The Mechanical Licensing Collective (MLC) is a nonprofit organization established under the Music Modernization Act of 2018. It was created to issue blanket mechanical licences for qualified streaming services in the United States, such as Spotify, Apple Music, Amazon Music, and Tidal.

== History ==
In 2020, The MLC announced that four music data companies had joined its Data Quality Initiative (DQI), including: Blokur, Exactuals, Music Data Services, and TuneRegistry. This move was made to ensure the accuracy of their musical works data in its current database.

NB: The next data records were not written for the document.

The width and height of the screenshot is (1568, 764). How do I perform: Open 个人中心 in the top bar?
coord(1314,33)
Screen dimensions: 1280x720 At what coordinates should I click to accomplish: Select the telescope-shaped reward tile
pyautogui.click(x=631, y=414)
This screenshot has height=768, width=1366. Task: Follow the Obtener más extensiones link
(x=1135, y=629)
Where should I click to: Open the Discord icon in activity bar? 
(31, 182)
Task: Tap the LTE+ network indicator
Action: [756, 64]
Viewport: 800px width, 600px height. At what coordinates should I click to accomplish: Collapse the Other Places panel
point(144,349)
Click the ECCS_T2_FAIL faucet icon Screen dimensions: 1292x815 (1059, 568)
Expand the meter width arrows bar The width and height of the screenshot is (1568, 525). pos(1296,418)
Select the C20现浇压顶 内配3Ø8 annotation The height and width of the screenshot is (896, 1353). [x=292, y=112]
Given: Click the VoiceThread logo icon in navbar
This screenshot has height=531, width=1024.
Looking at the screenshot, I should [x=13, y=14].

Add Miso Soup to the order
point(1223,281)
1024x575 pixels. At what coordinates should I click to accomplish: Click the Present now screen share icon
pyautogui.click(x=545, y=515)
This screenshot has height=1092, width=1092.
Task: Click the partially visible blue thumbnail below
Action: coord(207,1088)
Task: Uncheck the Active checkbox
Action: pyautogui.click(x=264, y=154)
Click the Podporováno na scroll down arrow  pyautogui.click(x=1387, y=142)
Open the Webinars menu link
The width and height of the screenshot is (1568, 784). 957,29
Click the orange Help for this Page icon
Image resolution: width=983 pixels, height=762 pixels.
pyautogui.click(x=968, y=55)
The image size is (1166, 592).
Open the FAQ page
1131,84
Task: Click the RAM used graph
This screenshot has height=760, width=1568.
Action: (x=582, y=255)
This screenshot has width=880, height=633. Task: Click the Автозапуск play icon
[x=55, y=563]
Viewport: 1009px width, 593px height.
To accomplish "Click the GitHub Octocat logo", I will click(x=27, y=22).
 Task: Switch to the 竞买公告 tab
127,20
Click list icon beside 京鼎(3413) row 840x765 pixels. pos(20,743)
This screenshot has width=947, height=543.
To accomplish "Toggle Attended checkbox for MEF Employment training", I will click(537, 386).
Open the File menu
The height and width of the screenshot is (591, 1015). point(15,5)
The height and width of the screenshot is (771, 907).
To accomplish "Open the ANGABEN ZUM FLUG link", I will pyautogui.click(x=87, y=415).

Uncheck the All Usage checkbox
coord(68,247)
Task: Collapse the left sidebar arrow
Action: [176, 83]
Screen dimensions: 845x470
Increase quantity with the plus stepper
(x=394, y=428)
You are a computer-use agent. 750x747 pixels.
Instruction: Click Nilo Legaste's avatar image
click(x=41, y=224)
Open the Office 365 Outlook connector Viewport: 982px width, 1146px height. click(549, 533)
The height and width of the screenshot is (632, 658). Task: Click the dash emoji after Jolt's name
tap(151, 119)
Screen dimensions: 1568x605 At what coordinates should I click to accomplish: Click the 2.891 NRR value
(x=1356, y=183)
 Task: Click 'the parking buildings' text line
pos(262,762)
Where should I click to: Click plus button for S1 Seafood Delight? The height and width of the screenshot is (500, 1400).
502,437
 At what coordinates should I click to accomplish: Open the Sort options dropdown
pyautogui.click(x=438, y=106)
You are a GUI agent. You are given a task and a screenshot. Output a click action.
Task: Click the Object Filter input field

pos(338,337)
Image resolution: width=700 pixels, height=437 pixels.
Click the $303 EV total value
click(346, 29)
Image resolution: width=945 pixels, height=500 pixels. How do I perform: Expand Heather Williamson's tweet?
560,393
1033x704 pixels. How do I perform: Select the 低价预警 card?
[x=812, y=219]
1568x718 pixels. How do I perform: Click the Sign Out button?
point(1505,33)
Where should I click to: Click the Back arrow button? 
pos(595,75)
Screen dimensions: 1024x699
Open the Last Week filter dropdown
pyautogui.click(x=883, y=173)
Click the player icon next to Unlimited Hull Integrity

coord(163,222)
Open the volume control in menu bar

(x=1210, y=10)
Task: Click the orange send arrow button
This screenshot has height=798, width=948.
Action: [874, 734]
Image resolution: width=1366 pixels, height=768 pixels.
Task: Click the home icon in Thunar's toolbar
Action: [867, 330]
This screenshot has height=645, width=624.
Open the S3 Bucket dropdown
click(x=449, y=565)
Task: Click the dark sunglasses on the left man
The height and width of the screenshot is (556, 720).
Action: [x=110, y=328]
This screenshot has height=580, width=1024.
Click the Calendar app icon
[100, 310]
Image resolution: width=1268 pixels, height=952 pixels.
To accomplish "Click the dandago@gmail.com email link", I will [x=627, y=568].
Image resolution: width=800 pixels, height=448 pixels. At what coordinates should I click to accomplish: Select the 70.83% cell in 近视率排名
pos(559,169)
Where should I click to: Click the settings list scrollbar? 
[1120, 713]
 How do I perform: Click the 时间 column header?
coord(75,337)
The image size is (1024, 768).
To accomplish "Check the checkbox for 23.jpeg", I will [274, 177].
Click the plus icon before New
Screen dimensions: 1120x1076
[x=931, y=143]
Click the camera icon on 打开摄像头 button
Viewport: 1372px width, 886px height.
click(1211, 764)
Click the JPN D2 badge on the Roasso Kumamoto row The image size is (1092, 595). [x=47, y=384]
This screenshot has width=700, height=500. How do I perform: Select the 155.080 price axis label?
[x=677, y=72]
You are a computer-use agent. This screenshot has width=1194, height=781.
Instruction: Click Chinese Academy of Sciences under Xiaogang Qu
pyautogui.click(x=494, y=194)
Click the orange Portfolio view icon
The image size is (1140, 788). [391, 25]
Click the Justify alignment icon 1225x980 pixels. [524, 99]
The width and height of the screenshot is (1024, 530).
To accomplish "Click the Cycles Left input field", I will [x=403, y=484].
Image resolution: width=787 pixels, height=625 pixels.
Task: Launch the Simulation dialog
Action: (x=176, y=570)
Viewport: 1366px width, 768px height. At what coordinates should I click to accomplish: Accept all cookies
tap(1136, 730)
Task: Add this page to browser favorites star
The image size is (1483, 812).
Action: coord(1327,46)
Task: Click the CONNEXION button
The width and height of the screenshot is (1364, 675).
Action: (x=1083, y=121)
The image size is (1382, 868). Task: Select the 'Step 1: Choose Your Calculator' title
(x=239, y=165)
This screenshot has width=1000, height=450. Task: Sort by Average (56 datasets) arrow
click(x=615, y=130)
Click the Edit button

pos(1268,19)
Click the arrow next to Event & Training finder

As of January 2021, the MLC began paying royalties to rights owners. In October 2022, it was reported that the MLC had paid almost $700 million in blanket royalties to songwriters and publishers.

== Funding ==
The digital services that use the MLC have a legal obligation to spend $33.5 million on their start-up costs and $28.5 million on their first-year operating costs.

== Function ==
To resolve the issue of music creators not getting paid for their work, the MLC built a publicly accessible musical works database and portal that creators and music publishers can use to submit and maintain their musical works data. This is so that when their music is played on streaming services, the generated royalties are collected from digital service providers and distributed to the appropriate songwriters, composers, lyricists, and music publishers.

On the 6th December 2023, The MLC announced their Supplemental Matching Network, which initially consists of five companies (Blokur, Jaxsta, Pex, Salt and SX Works, a SoundExchange company) that will provide data matching services to complement and enhance The MLC’s existing matching processes and capabilities.